### ACTION ITEM
Transcribe the stretch of entries below from the line with "You are a computer-use" through the line with "Instruction: Like jay_mommy0201's reply", exactly and with both ends included; leave out all other lines.

### DATA FOR THIS EXERCISE
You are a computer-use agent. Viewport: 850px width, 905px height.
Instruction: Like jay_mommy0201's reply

* * *

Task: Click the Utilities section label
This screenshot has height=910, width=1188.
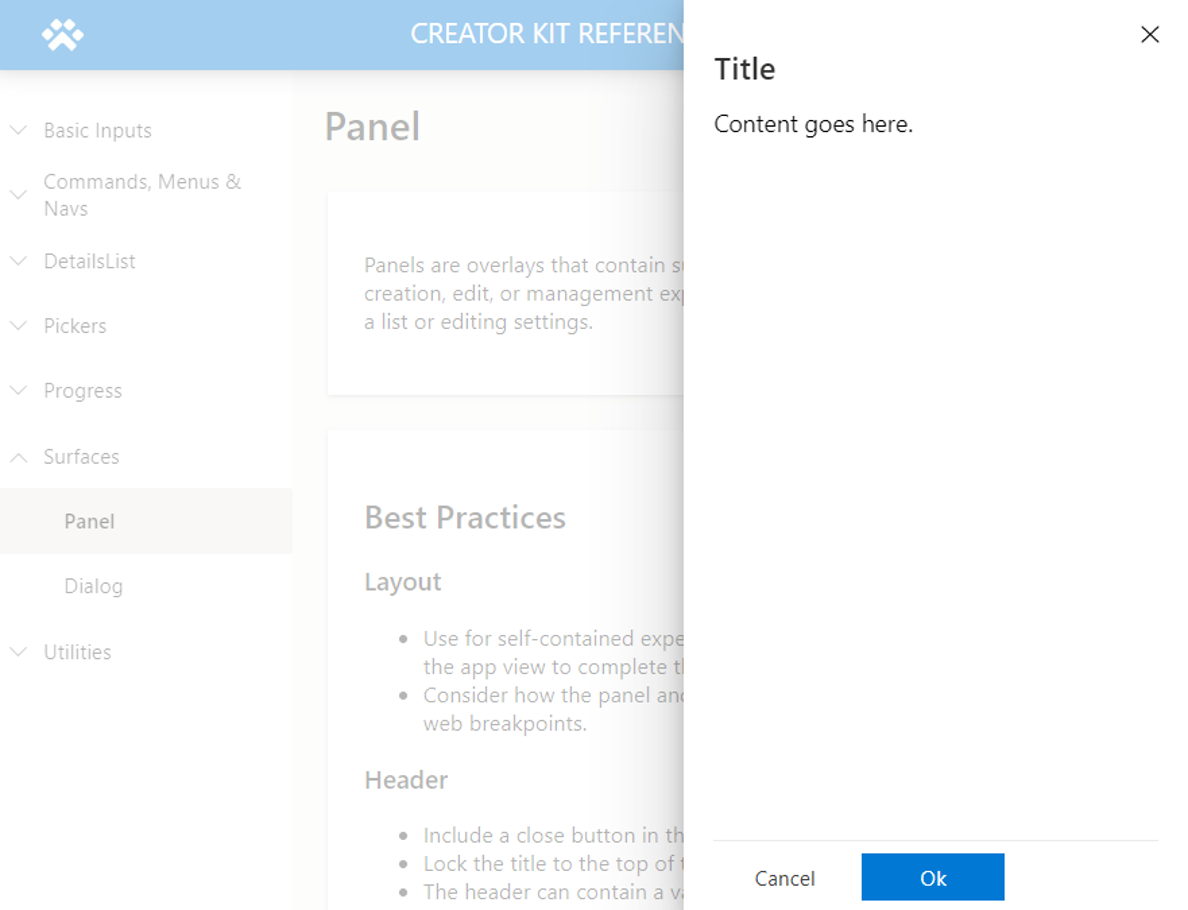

--

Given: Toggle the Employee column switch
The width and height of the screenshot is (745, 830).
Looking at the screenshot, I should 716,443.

### RESULT FOR THIS TASK
You are a computer-use agent. Viewport: 850px width, 905px height.
Instruction: Like jay_mommy0201's reply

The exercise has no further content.